Paolo Fragomeni
What does the ultimate database look like? Maybe the ultimate database of the future is a many-headed hydra that will attempt to solve all problems. Maybe marketing teams are going to be at the heart of its success. Perhaps it will grow tentacles and become violent toward its creator.
Unless you're a contributor to the software, you're probably limited to understanding the value propositions and a subset of features. Maybe your an expert. Probably not. This corner is usually dark. A database has historically been a black box. You pick one that seems like the best fit and trust it.
Maybe the database of the future should just be a library, more like BerkeleyDB, I really don't want an entire server. Someone could just add a server on top of it if they really wanted one. It would also be nice if understanding it (in its entirety) wouldn't represent a big investment.
The complexity of a system can be quantified as the number of steps that it takes to bring it to its intended state. My general rule with complexity is that evidence must be provided that something is needed, otherwise it doesn't belong.

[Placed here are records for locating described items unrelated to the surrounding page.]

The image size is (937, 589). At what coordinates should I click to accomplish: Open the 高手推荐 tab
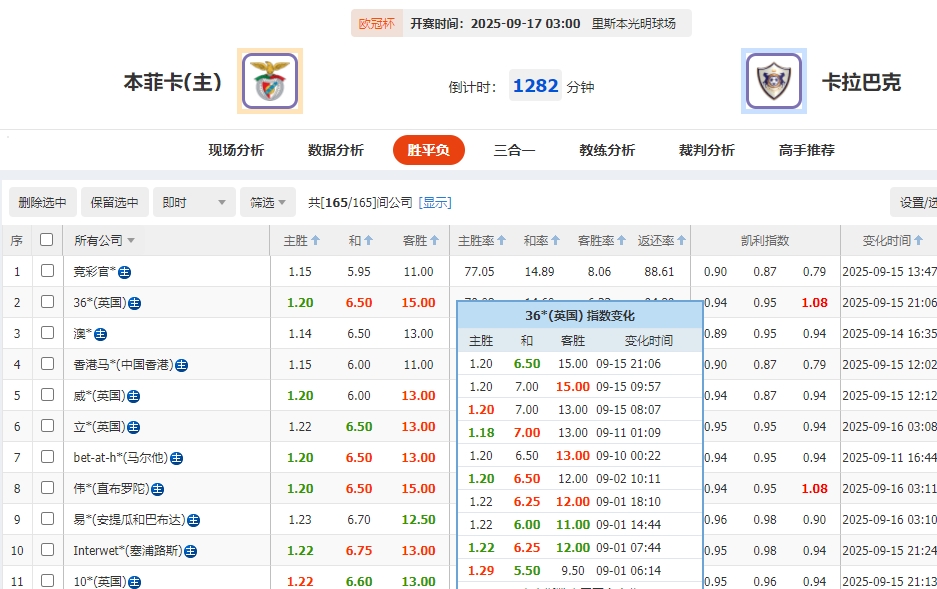pyautogui.click(x=805, y=150)
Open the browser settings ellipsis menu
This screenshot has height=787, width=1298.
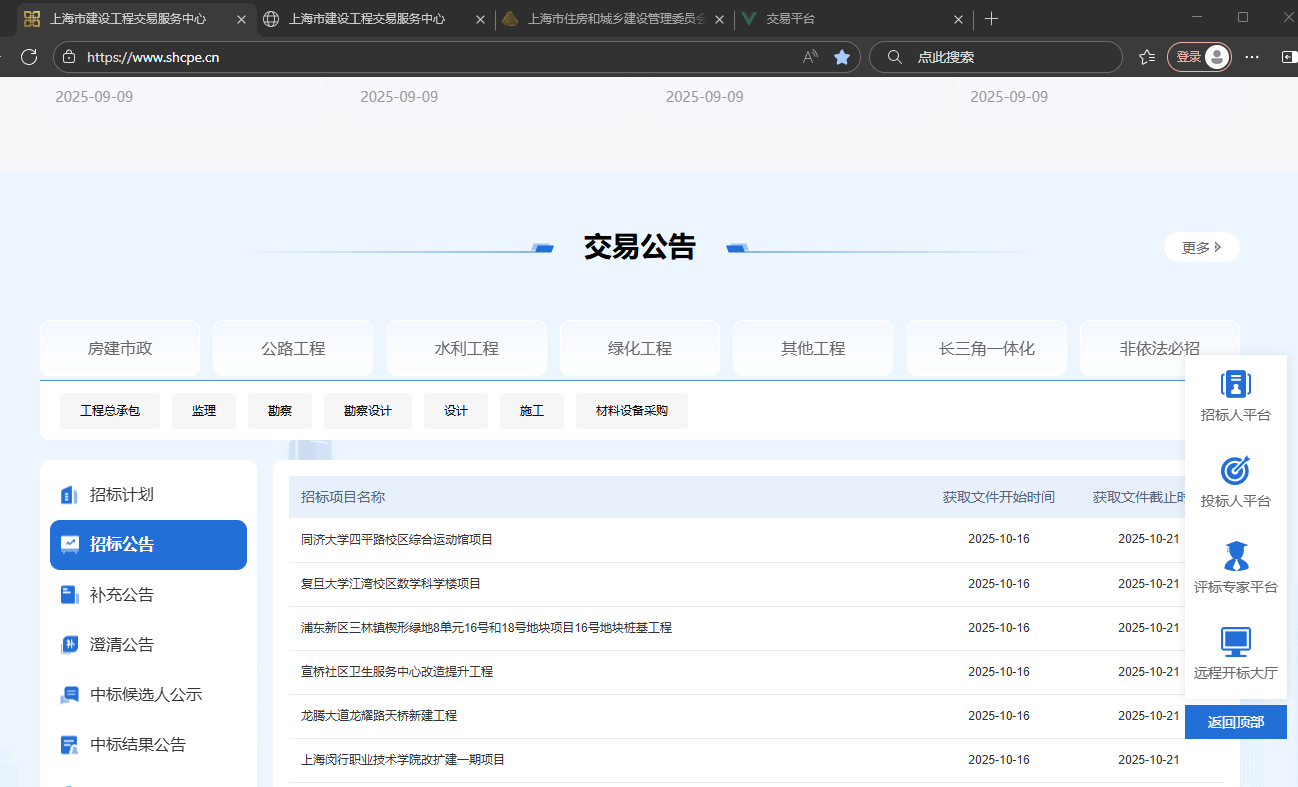(x=1252, y=57)
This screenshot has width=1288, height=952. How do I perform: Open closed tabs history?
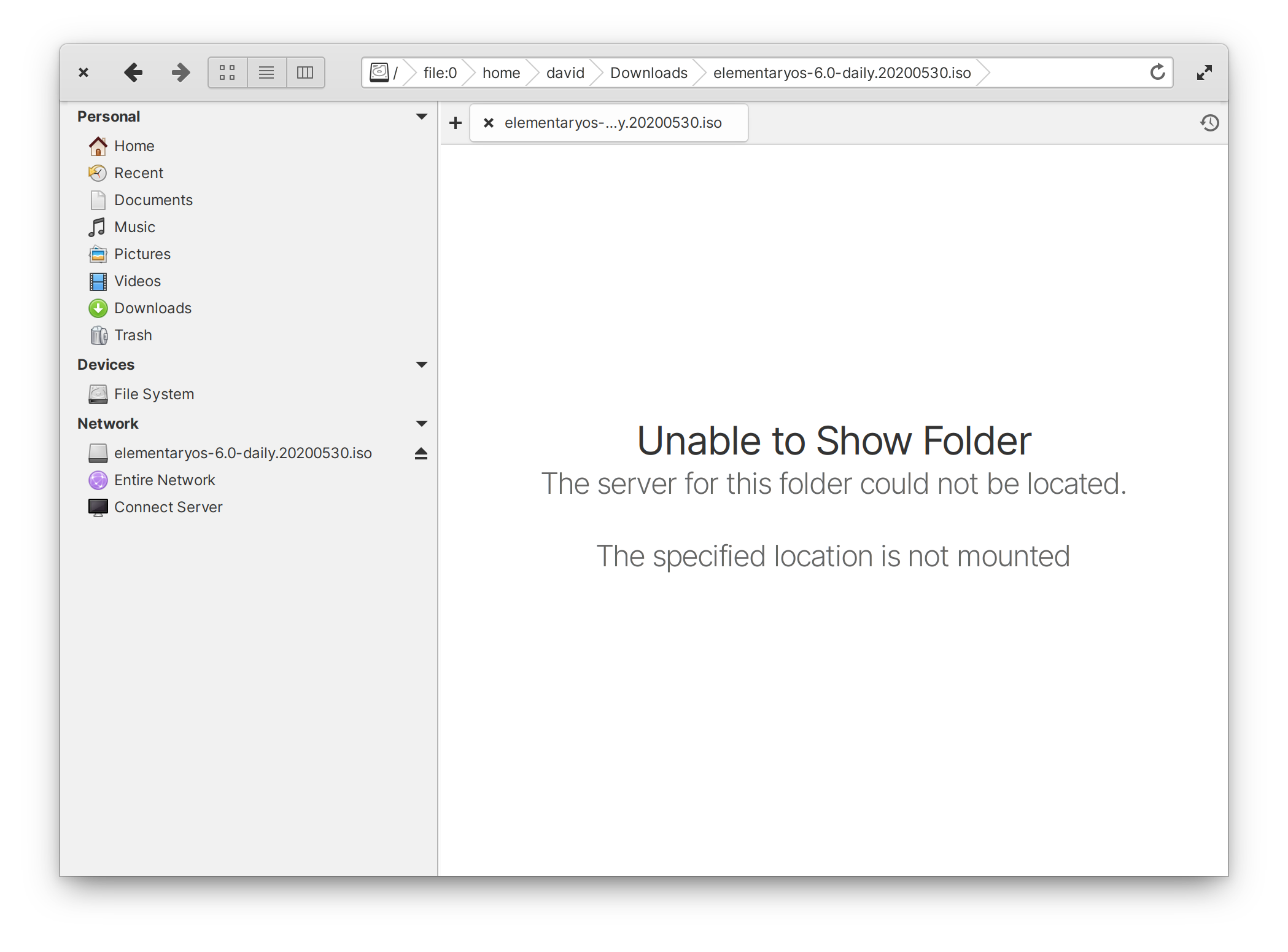tap(1209, 123)
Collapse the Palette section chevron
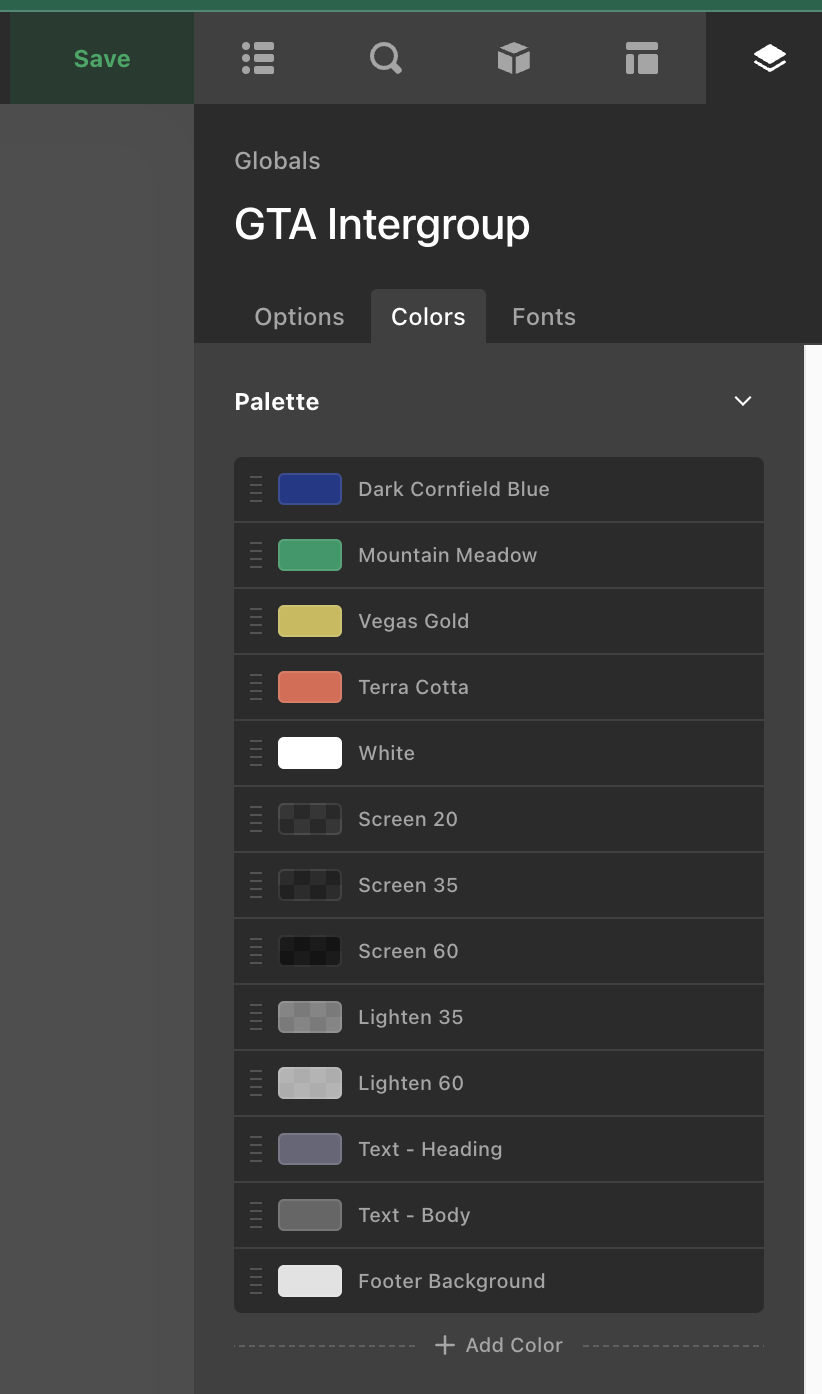 click(x=743, y=401)
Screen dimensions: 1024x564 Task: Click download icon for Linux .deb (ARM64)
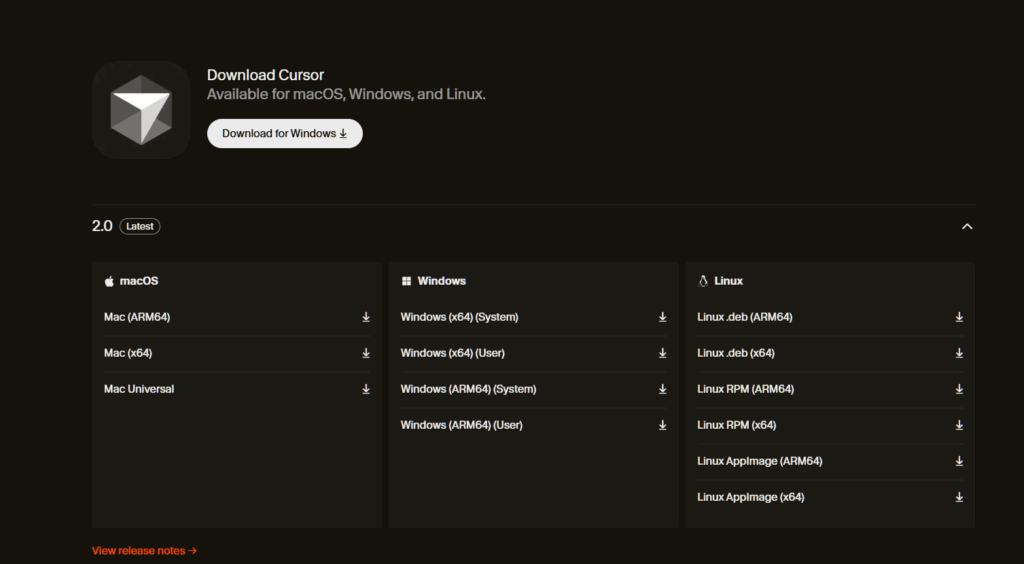pyautogui.click(x=959, y=317)
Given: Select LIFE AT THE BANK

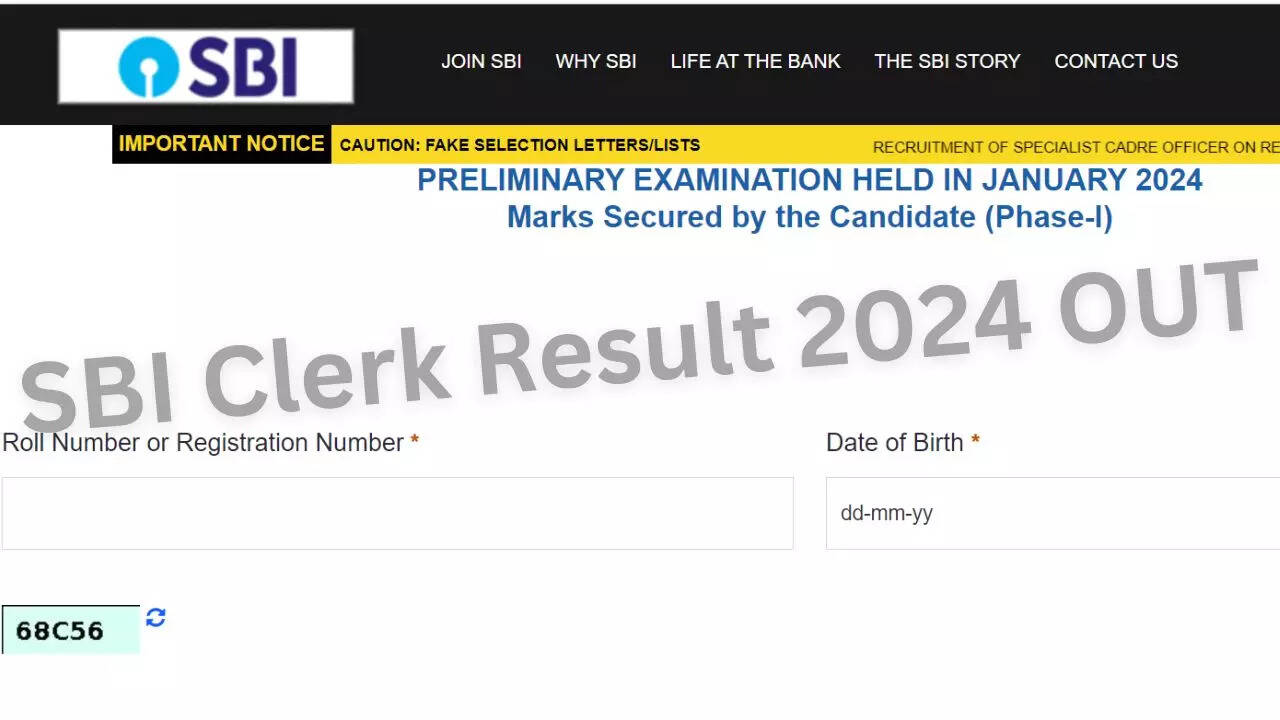Looking at the screenshot, I should click(x=755, y=61).
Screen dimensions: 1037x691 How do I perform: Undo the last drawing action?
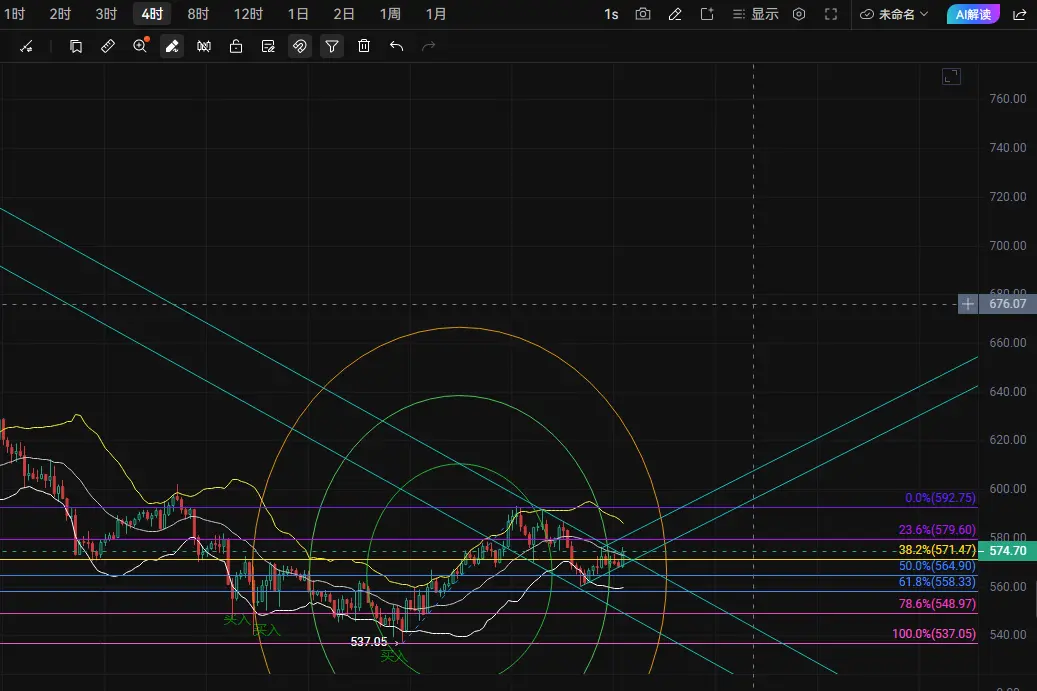396,46
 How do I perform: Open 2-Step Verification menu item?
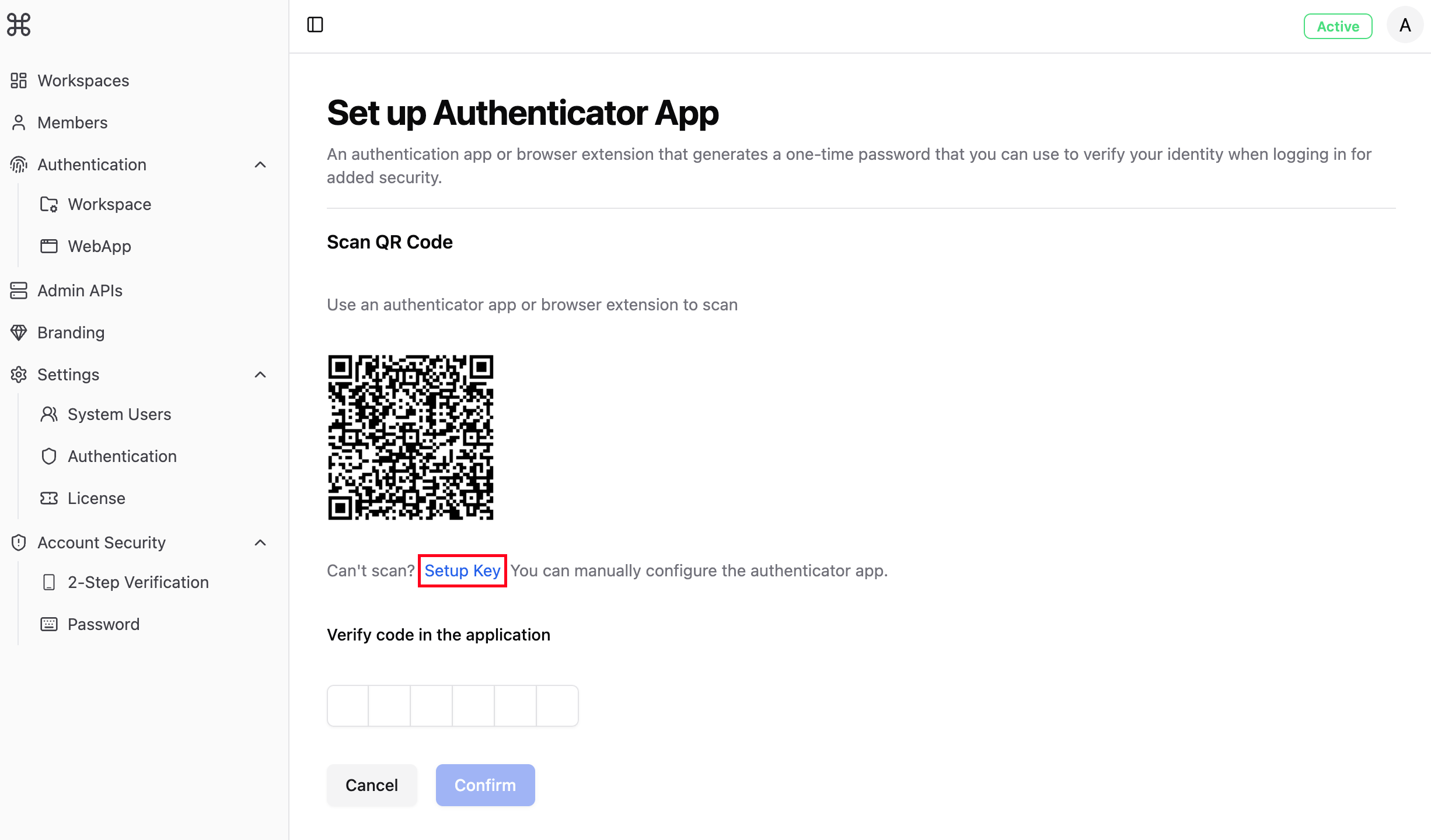click(139, 582)
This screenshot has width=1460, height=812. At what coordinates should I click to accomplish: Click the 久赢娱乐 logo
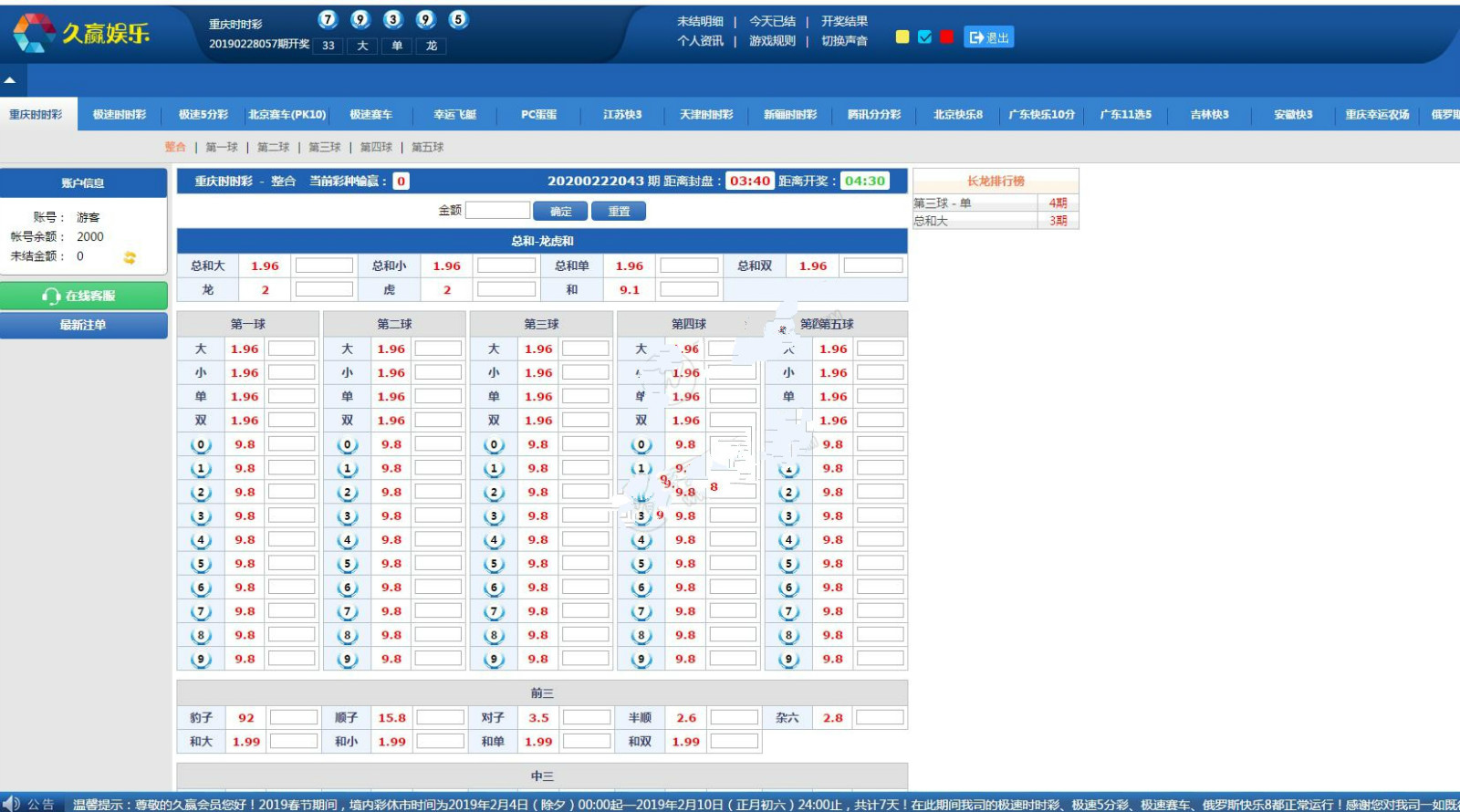pos(81,33)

My ideal database would start with only the absolute minimum viable means to efficiently store and retrieve arbitrary data. All additional features would be abstracted into discrete modules. This model was proven to be quite successful with Node.js. Load balancing, Map Reduce, Replication, etc. could all be modules!
Of course not. That's crazy. Someone will implement a SQL module.
No. The future is never now. But LevelDB aligns more with what I'm looking for in the "ultimate database of the future".
Leveldb is a small C++ library. It's classified as a key value store with a Log-Structured Merge-Tree (LSM) architecture. It performs very fast range queries.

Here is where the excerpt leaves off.